Write out the records once more, exactly as given.

====== Dataset records

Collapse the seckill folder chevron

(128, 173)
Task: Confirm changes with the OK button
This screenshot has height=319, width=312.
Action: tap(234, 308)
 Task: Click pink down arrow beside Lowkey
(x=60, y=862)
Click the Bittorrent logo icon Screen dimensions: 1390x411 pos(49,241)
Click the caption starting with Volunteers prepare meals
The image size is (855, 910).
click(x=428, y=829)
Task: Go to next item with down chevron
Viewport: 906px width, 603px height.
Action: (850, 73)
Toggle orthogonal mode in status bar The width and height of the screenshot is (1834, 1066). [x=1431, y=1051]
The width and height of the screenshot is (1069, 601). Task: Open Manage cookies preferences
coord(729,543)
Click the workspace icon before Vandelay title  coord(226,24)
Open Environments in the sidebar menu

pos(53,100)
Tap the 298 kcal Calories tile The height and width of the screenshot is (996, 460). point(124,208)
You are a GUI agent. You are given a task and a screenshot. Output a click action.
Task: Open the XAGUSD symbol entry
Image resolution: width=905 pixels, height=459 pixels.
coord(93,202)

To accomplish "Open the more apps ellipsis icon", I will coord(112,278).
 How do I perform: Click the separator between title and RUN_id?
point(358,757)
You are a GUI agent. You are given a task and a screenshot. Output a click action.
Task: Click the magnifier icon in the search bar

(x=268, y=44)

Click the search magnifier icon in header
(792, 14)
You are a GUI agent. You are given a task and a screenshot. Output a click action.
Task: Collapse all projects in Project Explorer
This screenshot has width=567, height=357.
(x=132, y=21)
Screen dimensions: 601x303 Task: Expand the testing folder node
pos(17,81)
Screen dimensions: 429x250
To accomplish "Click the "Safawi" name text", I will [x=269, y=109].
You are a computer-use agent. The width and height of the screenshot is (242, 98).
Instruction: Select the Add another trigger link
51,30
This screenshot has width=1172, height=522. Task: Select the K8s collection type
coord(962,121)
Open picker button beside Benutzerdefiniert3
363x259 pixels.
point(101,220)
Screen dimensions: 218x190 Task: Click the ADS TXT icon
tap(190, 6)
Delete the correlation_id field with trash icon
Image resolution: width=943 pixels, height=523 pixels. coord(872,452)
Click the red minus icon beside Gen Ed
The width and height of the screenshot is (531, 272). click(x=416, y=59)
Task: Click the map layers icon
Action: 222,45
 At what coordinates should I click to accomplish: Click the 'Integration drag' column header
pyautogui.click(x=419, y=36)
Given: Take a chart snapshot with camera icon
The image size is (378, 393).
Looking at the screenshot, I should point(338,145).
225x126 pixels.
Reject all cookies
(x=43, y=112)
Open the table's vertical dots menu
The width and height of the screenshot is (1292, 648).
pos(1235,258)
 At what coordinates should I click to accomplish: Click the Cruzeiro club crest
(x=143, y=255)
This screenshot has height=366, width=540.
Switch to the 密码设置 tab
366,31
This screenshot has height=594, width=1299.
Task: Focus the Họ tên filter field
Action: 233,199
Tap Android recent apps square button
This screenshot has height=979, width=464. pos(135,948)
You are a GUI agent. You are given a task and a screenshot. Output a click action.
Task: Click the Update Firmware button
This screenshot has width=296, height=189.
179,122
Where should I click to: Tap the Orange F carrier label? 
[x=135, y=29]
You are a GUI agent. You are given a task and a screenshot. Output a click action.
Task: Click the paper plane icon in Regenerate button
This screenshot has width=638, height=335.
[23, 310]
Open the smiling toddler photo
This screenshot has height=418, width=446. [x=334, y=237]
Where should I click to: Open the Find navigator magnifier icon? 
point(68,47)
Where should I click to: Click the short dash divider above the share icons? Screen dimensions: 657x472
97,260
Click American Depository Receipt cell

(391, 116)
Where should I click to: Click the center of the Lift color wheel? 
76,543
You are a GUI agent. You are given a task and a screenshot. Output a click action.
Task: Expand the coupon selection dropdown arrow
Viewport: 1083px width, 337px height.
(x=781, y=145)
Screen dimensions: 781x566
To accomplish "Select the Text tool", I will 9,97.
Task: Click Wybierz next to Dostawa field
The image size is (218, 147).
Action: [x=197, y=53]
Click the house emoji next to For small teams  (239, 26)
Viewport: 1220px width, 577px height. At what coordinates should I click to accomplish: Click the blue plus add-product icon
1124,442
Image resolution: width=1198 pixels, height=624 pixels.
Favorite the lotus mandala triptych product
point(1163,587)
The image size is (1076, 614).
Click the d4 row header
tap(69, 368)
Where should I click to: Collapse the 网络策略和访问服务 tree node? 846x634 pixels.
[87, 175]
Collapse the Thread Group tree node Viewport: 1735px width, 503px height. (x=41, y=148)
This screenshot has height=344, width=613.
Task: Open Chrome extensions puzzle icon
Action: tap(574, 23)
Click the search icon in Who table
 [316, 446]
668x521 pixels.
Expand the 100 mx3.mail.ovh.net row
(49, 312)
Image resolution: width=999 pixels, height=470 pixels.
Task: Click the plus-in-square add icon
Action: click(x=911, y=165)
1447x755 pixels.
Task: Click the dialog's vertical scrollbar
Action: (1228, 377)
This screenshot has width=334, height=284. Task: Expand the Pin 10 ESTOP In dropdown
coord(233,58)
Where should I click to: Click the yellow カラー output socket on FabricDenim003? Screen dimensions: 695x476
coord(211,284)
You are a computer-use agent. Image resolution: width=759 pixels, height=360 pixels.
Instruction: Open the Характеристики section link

============

● Worked solution
Collapse the seckill folder chevron

(128, 173)
Task: Confirm changes with the OK button
This screenshot has height=319, width=312.
Action: tap(234, 308)
 Task: Click pink down arrow beside Lowkey
(x=60, y=862)
Click the Bittorrent logo icon Screen dimensions: 1390x411 pos(49,241)
Click the caption starting with Volunteers prepare meals
The image size is (855, 910).
click(x=428, y=829)
Task: Go to next item with down chevron
Viewport: 906px width, 603px height.
Action: (850, 73)
Toggle orthogonal mode in status bar The width and height of the screenshot is (1834, 1066). [x=1431, y=1051]
The width and height of the screenshot is (1069, 601). Task: Open Manage cookies preferences
coord(729,543)
Click the workspace icon before Vandelay title  coord(226,24)
Open Environments in the sidebar menu

pos(53,100)
Tap the 298 kcal Calories tile The height and width of the screenshot is (996, 460). point(124,208)
You are a GUI agent. You are given a task and a screenshot. Output a click action.
Task: Open the XAGUSD symbol entry
Image resolution: width=905 pixels, height=459 pixels.
coord(93,202)

To accomplish "Open the more apps ellipsis icon", I will coord(112,278).
 How do I perform: Click the separator between title and RUN_id?
point(358,757)
You are a GUI agent. You are given a task and a screenshot. Output a click action.
Task: Click the magnifier icon in the search bar

(x=268, y=44)

Click the search magnifier icon in header
(792, 14)
You are a GUI agent. You are given a task and a screenshot. Output a click action.
Task: Collapse all projects in Project Explorer
This screenshot has width=567, height=357.
(x=132, y=21)
Screen dimensions: 601x303 Task: Expand the testing folder node
pos(17,81)
Screen dimensions: 429x250
To accomplish "Click the "Safawi" name text", I will [x=269, y=109].
You are a computer-use agent. The width and height of the screenshot is (242, 98).
Instruction: Select the Add another trigger link
51,30
This screenshot has width=1172, height=522. Task: Select the K8s collection type
coord(962,121)
Open picker button beside Benutzerdefiniert3
363x259 pixels.
point(101,220)
Screen dimensions: 218x190 Task: Click the ADS TXT icon
tap(190, 6)
Delete the correlation_id field with trash icon
Image resolution: width=943 pixels, height=523 pixels. coord(872,452)
Click the red minus icon beside Gen Ed
The width and height of the screenshot is (531, 272). click(x=416, y=59)
Task: Click the map layers icon
Action: 222,45
 At what coordinates should I click to accomplish: Click the 'Integration drag' column header
pyautogui.click(x=419, y=36)
Given: Take a chart snapshot with camera icon
The image size is (378, 393).
Looking at the screenshot, I should point(338,145).
225x126 pixels.
Reject all cookies
(x=43, y=112)
Open the table's vertical dots menu
The width and height of the screenshot is (1292, 648).
pos(1235,258)
 At what coordinates should I click to accomplish: Click the Cruzeiro club crest
(x=143, y=255)
This screenshot has height=366, width=540.
Switch to the 密码设置 tab
366,31
This screenshot has height=594, width=1299.
Task: Focus the Họ tên filter field
Action: 233,199
Tap Android recent apps square button
This screenshot has height=979, width=464. pos(135,948)
You are a GUI agent. You are given a task and a screenshot. Output a click action.
Task: Click the Update Firmware button
This screenshot has width=296, height=189.
179,122
Where should I click to: Tap the Orange F carrier label? 
[x=135, y=29]
You are a GUI agent. You are given a task and a screenshot. Output a click action.
Task: Click the paper plane icon in Regenerate button
This screenshot has width=638, height=335.
[23, 310]
Open the smiling toddler photo
This screenshot has height=418, width=446. [x=334, y=237]
Where should I click to: Open the Find navigator magnifier icon? 
point(68,47)
Where should I click to: Click the short dash divider above the share icons? Screen dimensions: 657x472
97,260
Click American Depository Receipt cell

(391, 116)
Where should I click to: Click the center of the Lift color wheel? 
76,543
You are a GUI agent. You are given a task and a screenshot. Output a click action.
Task: Expand the coupon selection dropdown arrow
Viewport: 1083px width, 337px height.
(x=781, y=145)
Screen dimensions: 781x566
To accomplish "Select the Text tool", I will 9,97.
Task: Click Wybierz next to Dostawa field
The image size is (218, 147).
Action: [x=197, y=53]
Click the house emoji next to For small teams  (239, 26)
Viewport: 1220px width, 577px height. At what coordinates should I click to accomplish: Click the blue plus add-product icon
1124,442
Image resolution: width=1198 pixels, height=624 pixels.
Favorite the lotus mandala triptych product
point(1163,587)
The image size is (1076, 614).
Click the d4 row header
tap(69, 368)
Where should I click to: Collapse the 网络策略和访问服务 tree node? 846x634 pixels.
[87, 175]
Collapse the Thread Group tree node Viewport: 1735px width, 503px height. (x=41, y=148)
This screenshot has height=344, width=613.
Task: Open Chrome extensions puzzle icon
Action: tap(574, 23)
Click the search icon in Who table
 [316, 446]
668x521 pixels.
Expand the 100 mx3.mail.ovh.net row
(49, 312)
Image resolution: width=999 pixels, height=470 pixels.
Task: Click the plus-in-square add icon
Action: click(x=911, y=165)
1447x755 pixels.
Task: Click the dialog's vertical scrollbar
Action: (1228, 377)
This screenshot has width=334, height=284. Task: Expand the Pin 10 ESTOP In dropdown
coord(233,58)
Where should I click to: Click the yellow カラー output socket on FabricDenim003? Screen dimensions: 695x476
coord(211,284)
You are a computer-use agent. Image resolution: width=759 pixels, height=360 pixels.
Instruction: Open the Характеристики section link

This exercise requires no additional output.